I think Moses’ shock would be spot on. I really don’t think we are surprised and amazed with the idea, much less the reality, that God came to us in the form of a human infant, so that we might have a real relationship with God’s self in Jesus. That God willingly became vulnerable and ordinary – he became fully human just like you and me (Keller, p47-48); that God emptied himself of his glory, of his divine prerogatives (Keller, p48); and willingly suffered so that we might be able to better connect with God.
This God – the one who lived like us, who has experienced the darkness, rejection, pain, and suffering we go through, and then some – is a God who truly understands us and we can trust in God’s love and care for us (Keller, p52-53).
What do you think…..
If you answered YES to any of the above questions, then why don’t we live and act more like Jesus taught us?
Maybe, it’s because we can only read about and hear stories about Jesus. We have never experienced Jesus as a living, breathing person. So, it’s hard to really wrap our head around the idea that he is real. We want to believe he is, but…… part of us holds back a bit.
It takes a lot of courage to truly believe in Jesus as a living breathing human being, who is also God come to be with us and save us from ourselves and the troubles of our world.

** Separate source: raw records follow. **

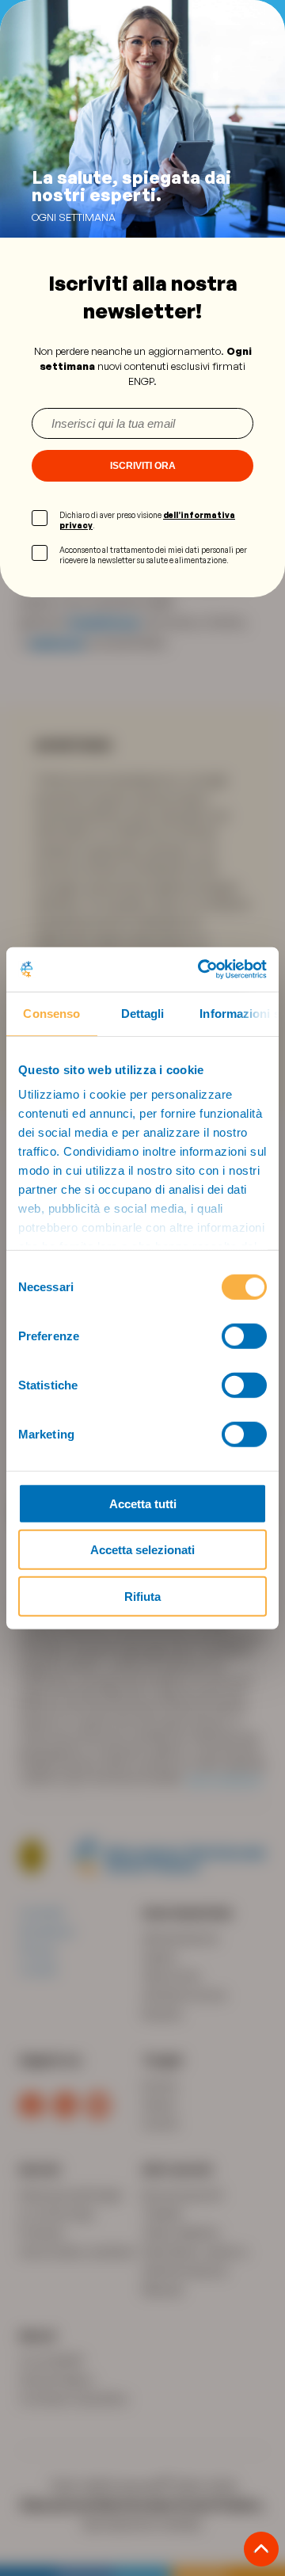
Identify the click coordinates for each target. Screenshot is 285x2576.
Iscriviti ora (143, 465)
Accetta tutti (143, 1503)
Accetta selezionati (142, 1550)
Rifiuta (142, 1595)
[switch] (244, 1335)
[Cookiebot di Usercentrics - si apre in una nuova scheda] (201, 969)
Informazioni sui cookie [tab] (239, 1012)
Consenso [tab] (51, 1012)
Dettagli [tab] (143, 1012)
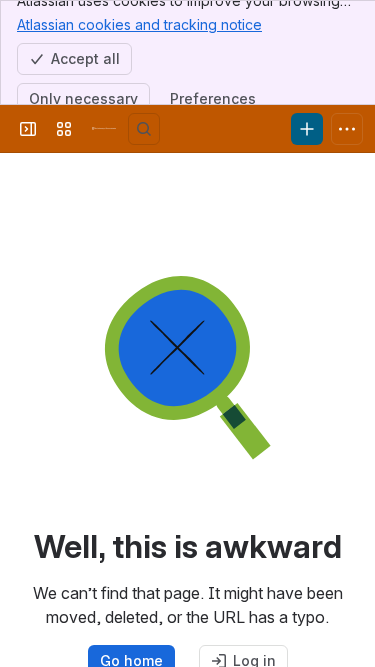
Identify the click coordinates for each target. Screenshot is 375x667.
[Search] (144, 129)
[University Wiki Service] (104, 129)
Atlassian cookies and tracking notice (139, 24)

It takes a lot of courage to not just truly believe, but to live like we believe – as faithful disciples of Christ. I know your thinking – what do you mean it takes courage to let our lives reflect Jesus’ teachings and ministry?

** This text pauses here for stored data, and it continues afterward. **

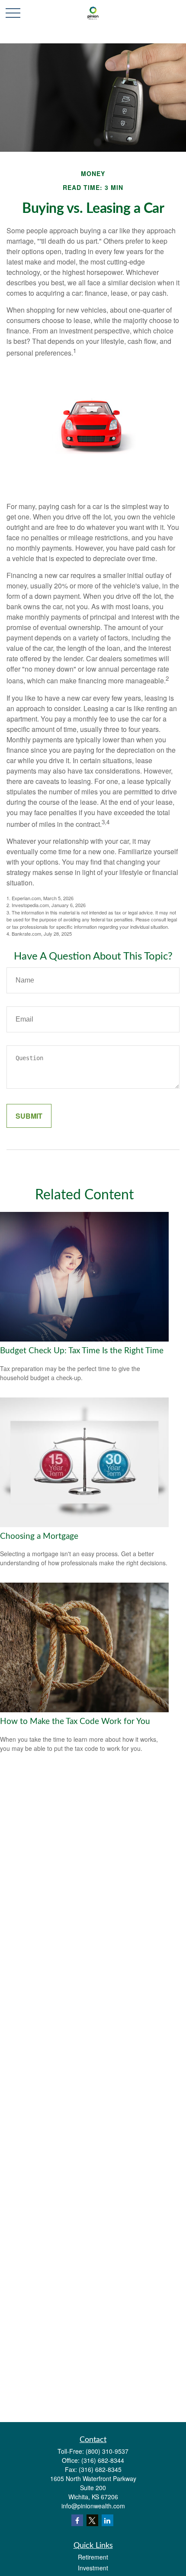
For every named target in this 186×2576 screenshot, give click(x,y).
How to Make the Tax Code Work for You (75, 1721)
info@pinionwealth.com (93, 2505)
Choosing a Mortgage (39, 1536)
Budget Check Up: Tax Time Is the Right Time (82, 1351)
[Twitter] (92, 2520)
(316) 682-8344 (102, 2460)
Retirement (93, 2557)
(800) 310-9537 (107, 2451)
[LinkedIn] (107, 2520)
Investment (93, 2567)
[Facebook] (77, 2520)
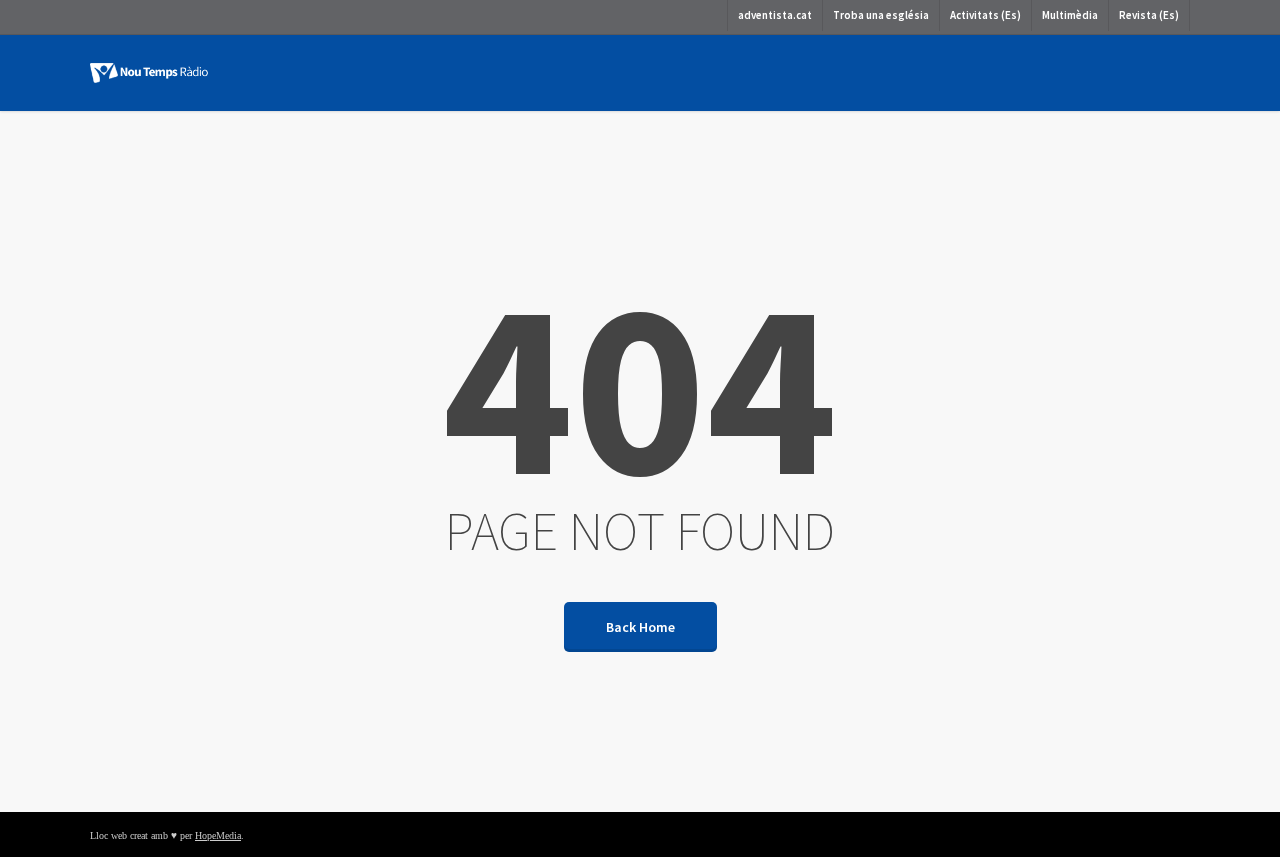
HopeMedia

If we have the courage to live as faithful disciples, following Christ’s teachings. Then, we must set aside our “right to self-determination”. We must have the courage to do the things that our culture tells us we shouldn’t – deny ourselves of our own will, and trust in what God is calling us to do. As a disciple of Christ, we must trust that God will guide us in what we should be doing, how we should be acting, and what we should be saying. We must trust that in the end – all will be well, that God will take the good and bad choices we make, the kind, hope-filled, chaotic, and hot mess areas of our world and work them for good. (Keller, p58-59)
Most of all, we must have the courage to admit that we need God – that we cannot in order to be our best selves - to live our lives successfully, happily, and abundantly – we need God’s loving and guiding presence in our lives (Keller, p61).
Where do we get the courage to truly believe and follow Jesus; to know that we can give our entire life over to God and we will be better for it?
We look to Jesus himself. We must pause to consider what it must have taken for him to willingly come to be with us: to become mortal and vulnerable so that he could suffer, be betrayed and killed for us. To remember that on the cross, he felt every human emotion of betrayal, fear, and pain – just as we would. Yet, Jesus/God felt it was all worth it. Jesus chose to go through all of this out of LOVE for you, for me, for every human being past, present and future around the world (Keller, p61).
The true and ultimate gift we receive from God is LOVE – unconditional, unselfish, unstoppable, unimaginable LOVE.
May this year be the one that you truly come to know deep in your heart and soul God’s LOVE for you, and may it bring you hope and peace. May you offer that same love back to God and pass it on to others.
Keller, Timothy, Hidden Christmas: The Surprising Truth Behind the Birth of Christ, Chapter 3: The Fathers of Jesus. Viking-Penguin Random House LLC/New York, NY, 2016, p40-62.